▸ **Source**:
| Executive Summary:If you work with SQL Server Integration Services (SSIS), at some point you’ll probably need to access data from a MySQL database and integrate it into Microsoft SQL Server. Here’s an easy-to-follow solution that uses SSIS, Business Intelligence Development Studio, MySQL connectors, and SQL and SQL Server (T-SQL) scripts to retrieve data from two MySQL tables and insert that data into corresponding SQL Server tables. By performing the steps in the solution, you’ll become familiar with retrieving data from a MySQL database and some of the issues you might have to address when you retrieve that data.. |
As you work with SQL Server Integration
Services (SSIS), sooner or later
you’ll have to retrieve data from
a MySQL database. Fortunately, MySQL provides
drivers that make the process relatively easy. And once
you learn the basics of how to use those drivers, you’ll
be able to integrate MySQL data almost as easily as
SQL Server data. To help you get familiar with using
SSIS with MySQL, I’ll show you an SSIS solution—
MySQL_SQLServer—that retrieves data from two
tables in a MySQL database and inserts that data
into comparable tables in a SQL Server database. In
our discussion here, I assume that you already know
how to develop an SSIS package in Business Intelligence
Development Studio, the pared-down version
of Microsoft Visual Studio 2008 that ships with SQL
Server 2005. I also assume that you’re familiar with
how to define connection managers, control flow,
data-flow elements, and Windows ODBC data sources.
You can find information about MySQL at www.mysql.com. To download the generally available edition of
MySQL, go to the Developer Zone.
Step 1: Connecting to MySQL
The first step in creating an SSIS solution that connects
to a MySQL database is to install the driver needed to
connect to that database. MySQL provides a number
of drivers (called connectors) that let you connect to a
MySQL database. To connect from SSIS, you can use
the Connector/Net driver or the Connector/ODBC
driver. The Connector/Net driver provides an ADO
.NET interface to the MySQL database, and, as the
name suggests, the Connector/ODBC driver provides
an ODBC interface. In the MySQL_SQLServer solution,
I demonstrate both connectors.

▸ **Dataset extract**:
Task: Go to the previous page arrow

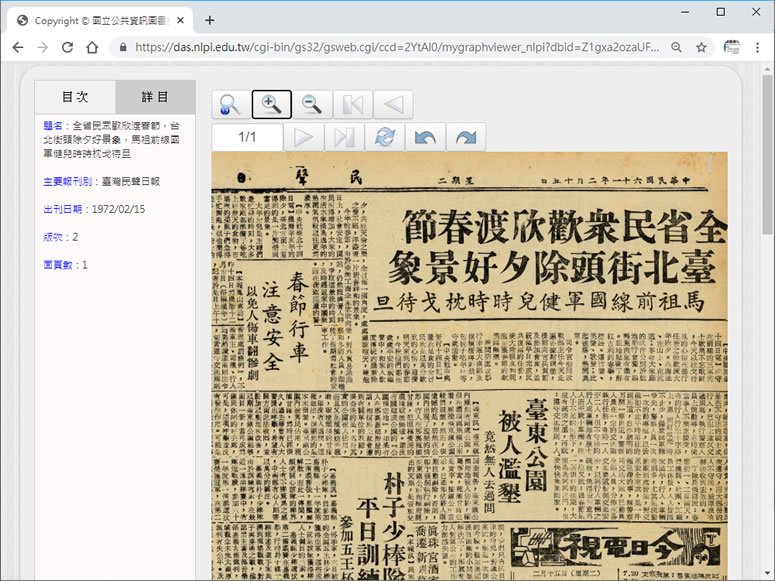Action: tap(392, 104)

▸ **What is asked**:
[1] Summarize the SSIS and MySQL article in two sentences.
[2] Please copy the SSIS and MySQL article word for word from "You can find" to "demonstrate both connectors.".
The material plays no part in this.

▸ **Results**:
[1] MySQL provides drivers that make retrieving its data from SSIS relatively easy, and the article presents an SSIS solution, MySQL_SQLServer, that retrieves data from two tables in a MySQL database and inserts it into comparable tables in a SQL Server database. The first step is to install a MySQL connector, either Connector/Net, which provides an ADO.NET interface, or Connector/ODBC, which provides an ODBC interface, and the solution demonstrates both.

[2]
You can find information about MySQL at www.mysql.com. To download the generally available edition of
MySQL, go to the Developer Zone.
Step 1: Connecting to MySQL
The first step in creating an SSIS solution that connects
to a MySQL database is to install the driver needed to
connect to that database. MySQL provides a number
of drivers (called connectors) that let you connect to a
MySQL database. To connect from SSIS, you can use
the Connector/Net driver or the Connector/ODBC
driver. The Connector/Net driver provides an ADO
.NET interface to the MySQL database, and, as the
name suggests, the Connector/ODBC driver provides
an ODBC interface. In the MySQL_SQLServer solution,
I demonstrate both connectors.